Halpern's sad and anonymous end can be attributed, in large part, to his marginalization within the world of literature, says Kronfeld, associate professor of Hebrew and Comparative Literature at Berkeley. She explores his case and others in her new book, "On the Margins of Modernism: Decentering Literary Dynamics."

The dense and highly scholarly work looks at the way in which modernism — which Kronfeld defines as a complex and contradictory mishmash of international artistic movements, often experimental ones — values the "marginal, the exile, the `other.'"

But the exiles valued are typically those writers who have composed in the most common European languages: English, French and German. She questions why work by some eminent Yiddish and Hebrew authors has not been made similarly accessible to mass audiences.

"What does it mean to be that writer, that reader on the margins of international modernism, in the corner of the picture yet part of it, when the crowd at the center clusters around a homogenized, privileged construction of difference?" she asks in her introduction.

"Had Franz Kafka written in Yiddish or Hebrew, his voice would have been marginalized within the same framework that now sings his praises," Kronfeld says in an interview. "Up until recently, neither Hebrew nor Yiddish literature had been `marginally correct.'"

Those groups of writings may be becoming more so as such Hebrew writers as Israeli poet Yehuda Amichai gain recognition worldwide.

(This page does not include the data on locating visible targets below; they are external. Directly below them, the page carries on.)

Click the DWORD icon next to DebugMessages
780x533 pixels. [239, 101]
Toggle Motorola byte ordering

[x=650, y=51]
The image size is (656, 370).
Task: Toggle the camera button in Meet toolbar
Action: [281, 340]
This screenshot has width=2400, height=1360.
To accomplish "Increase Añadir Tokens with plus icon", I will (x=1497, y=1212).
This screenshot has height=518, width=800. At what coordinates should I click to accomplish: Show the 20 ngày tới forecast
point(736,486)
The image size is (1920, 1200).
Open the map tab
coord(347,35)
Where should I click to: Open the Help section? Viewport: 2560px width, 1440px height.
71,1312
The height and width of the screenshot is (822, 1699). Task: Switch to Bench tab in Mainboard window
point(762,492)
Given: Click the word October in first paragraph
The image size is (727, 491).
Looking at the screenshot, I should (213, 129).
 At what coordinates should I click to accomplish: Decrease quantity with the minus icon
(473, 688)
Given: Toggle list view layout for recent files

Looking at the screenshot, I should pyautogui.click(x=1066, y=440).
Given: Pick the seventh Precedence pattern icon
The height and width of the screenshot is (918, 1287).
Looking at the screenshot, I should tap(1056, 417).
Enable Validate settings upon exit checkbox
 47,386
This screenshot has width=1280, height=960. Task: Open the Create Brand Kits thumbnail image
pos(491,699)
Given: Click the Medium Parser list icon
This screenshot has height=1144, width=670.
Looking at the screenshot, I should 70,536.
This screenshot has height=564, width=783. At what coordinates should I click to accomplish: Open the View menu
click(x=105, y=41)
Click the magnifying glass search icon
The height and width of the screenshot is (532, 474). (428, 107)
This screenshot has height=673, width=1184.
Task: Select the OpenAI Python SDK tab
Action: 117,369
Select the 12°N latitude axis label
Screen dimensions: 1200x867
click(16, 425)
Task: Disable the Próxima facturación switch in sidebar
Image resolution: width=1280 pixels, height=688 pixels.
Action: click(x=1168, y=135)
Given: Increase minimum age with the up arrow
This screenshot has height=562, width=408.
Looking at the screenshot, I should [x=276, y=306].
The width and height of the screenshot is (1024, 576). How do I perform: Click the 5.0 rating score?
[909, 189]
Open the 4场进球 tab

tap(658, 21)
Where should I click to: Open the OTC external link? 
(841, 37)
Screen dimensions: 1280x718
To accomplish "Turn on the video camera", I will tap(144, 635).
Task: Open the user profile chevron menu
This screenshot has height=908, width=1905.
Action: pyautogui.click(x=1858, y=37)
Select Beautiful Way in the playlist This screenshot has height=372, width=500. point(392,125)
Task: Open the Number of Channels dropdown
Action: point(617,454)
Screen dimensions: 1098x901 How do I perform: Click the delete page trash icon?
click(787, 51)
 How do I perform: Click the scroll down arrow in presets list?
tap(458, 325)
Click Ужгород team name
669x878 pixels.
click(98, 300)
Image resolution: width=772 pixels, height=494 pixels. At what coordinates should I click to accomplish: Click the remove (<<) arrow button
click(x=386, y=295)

But Kronfeld worries that many readers are still missing out on rich and invaluable works by such authors as Halpern and Hebrew poet Esther Raab because of the marginalization perpetuated even by those who value Hebrew and Yiddish literature.

"We choose our prototypes," she says. "People know Yiddish literature as `Fiddler on the Roof' on the one hand or Bashevis Singer on the other."

Those choices, she stresses, are made less on the basis of quality of an author's work than on what is fashionable in literary circles at a given time, as well as the many cultural factors influencing what readers pick up.

Even so, Kronfeld believes generations of Jews who live long after a particular point in literary history can in their own way contribute to keeping the circles of literary models closed.

"There's a sense in which the Jewish community participates in the silencing of our own literary tradition because of the lack of commitment to the very hard job of learning the languages," Kronfeld says. "That's why translation, with all of its pitfalls, is so important."

With an increasing amount of Hebrew and Yiddish texts becoming available through translation, Kronfeld encourages would-be literary archaeologists to excavate.

In uncovering cultural gems of the past, "there's a certain sense of pride and joy that's unparalleled," Kronfeld says. "There's just amazing stuff out there. It's just there to be discovered."